Normally when we go to our watering hole, BT’s, its all smiles. We know the bartenders, know the waitresses, and are occasionally rewarded for our patronage with a warm shot of house tequilla for free. Not tonight though. Even our most familiar bartender Todd has a grimace on his face when we come in during the sixth inning. He fills a pitcher of Keystone, hands us two mugs and forces a smile. McBournie and I sit in the semblance of a dining area that only a college “restaurant and fine dining” bar can offer. The game is on the big screen, it’s 4-3 New York, and we know were its headed, this is our fate as Red Sox fans. Doom. Elevated hope that eventually crushes even your will to want to even get up the next day. It’s sick that we get this way as fans, but we’re a different breed, and fate is a fickle broad.

We’ve come to watch our season end. It’s fitting that we’re ending this in a bar, ironic though that we’re about to be slapped with a pain that no amount of whiskey in BT’s can dull. Let’s just get this over with …
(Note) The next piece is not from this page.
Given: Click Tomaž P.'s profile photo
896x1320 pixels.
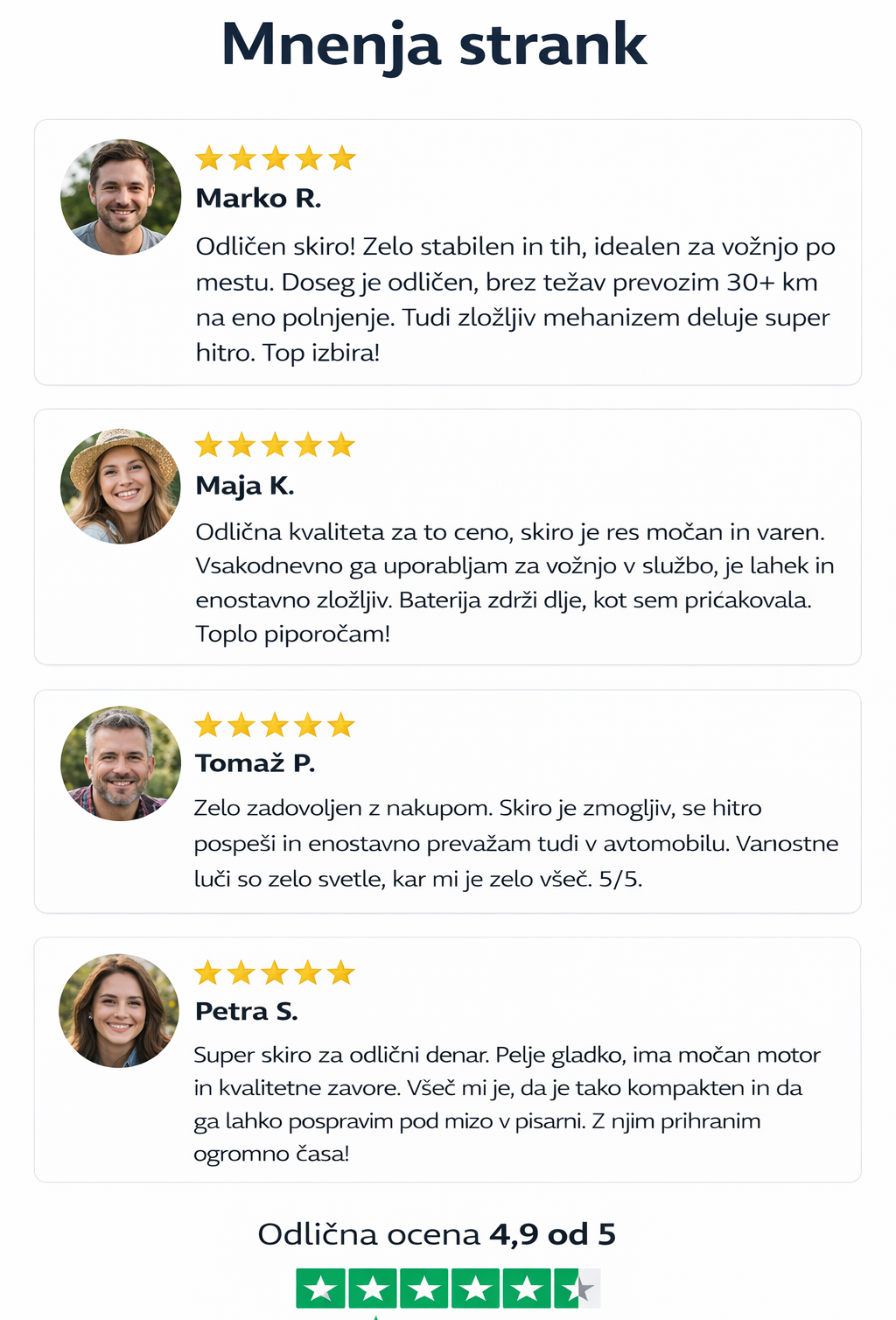Looking at the screenshot, I should click(x=121, y=764).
You see, that night I fully expected McBournie and I to go back to our respective apartments with our Red Sox getting swept in the ALCS despite all the promise that this might be “our year.” It wan an abysmal sight, pathetic really. And the unseasonably cold weather was no match for the death we already felt inside. But something magical happened that night, something that only over four hours of playoff baseball and god knows how many pitchers of Keystone can create: our faith was rewarded and our hope was restored.

Every true Boston fan knows that Dave Roberts needs to be mentioned at every wedding, funeral, birthday party, birth and christening  forever, but that night, for me belonged to one David Ortiz. Well after midnight, in the bottom of the 12th inning, Ortiz stepped up to plate with Manny Ramirez on first, a tie ballgame, and the future crushed hopes of Sox fans everywhere sitting squarely on the 34 stictched into the back of his home white jersey. But that night was different, because with one swing of the bat, Ortiz effectively sent the Yankees, 86 years of anguish, and two mugs of Keystone deep into the Boston night. And as Papi rounded the bases, McBournie and I both did something we didn’t think we’d be able to do for a long time, we smiled.
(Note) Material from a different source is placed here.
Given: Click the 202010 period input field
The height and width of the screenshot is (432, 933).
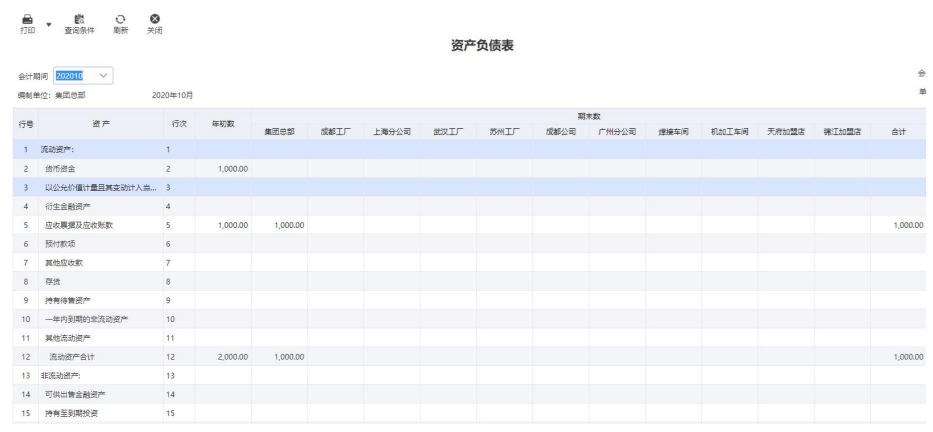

Sure, we didn’t know what was about to unfold. Even after the game four comeback, if you had told either one of us that the Red Sox would complete the single greatest comeback in the history of sports, we would have told Todd to stop serving you. And what happened in the ensuing days not only kept us smiling, but re-affirmed every single wish that we had since we were kids, that maybe, just maybe, one day Boston would be victorious.

Papi’s subsequent heroics became the benchmark of our Boston faith. The man killed the Yankees. Ortiz was the symbol of good triumphing evil, he was our big, lovable mound of clutch hits, no fear and probably about $4,000 worth of Boston area donuts annualy. He turned our darkest moment of surefire catastrophe into the foundation of our ability to laugh, smile and know what it’s like to have 86 years of frustration lifted off of a collective back.

And that is why I can never be mad, upset or disappointed in what was revealed this past week. I truly believe that even if Ortiz tested positive for any substance, he truly did not know what he was taking was wrong. The baseball nation is in an uproar over “tainted titles” and Big Papi’s ruined legacy. But I’ll tell you what his legacy is to me: taking the worst fears of two dejected friends riding out the storm, and turning that into the biggest high that words will never do justice. That, my friends. is legacy. And no steroid allegations will ever tarnish my memories of a crisp October night in which one David Ortiz gave us back our hope.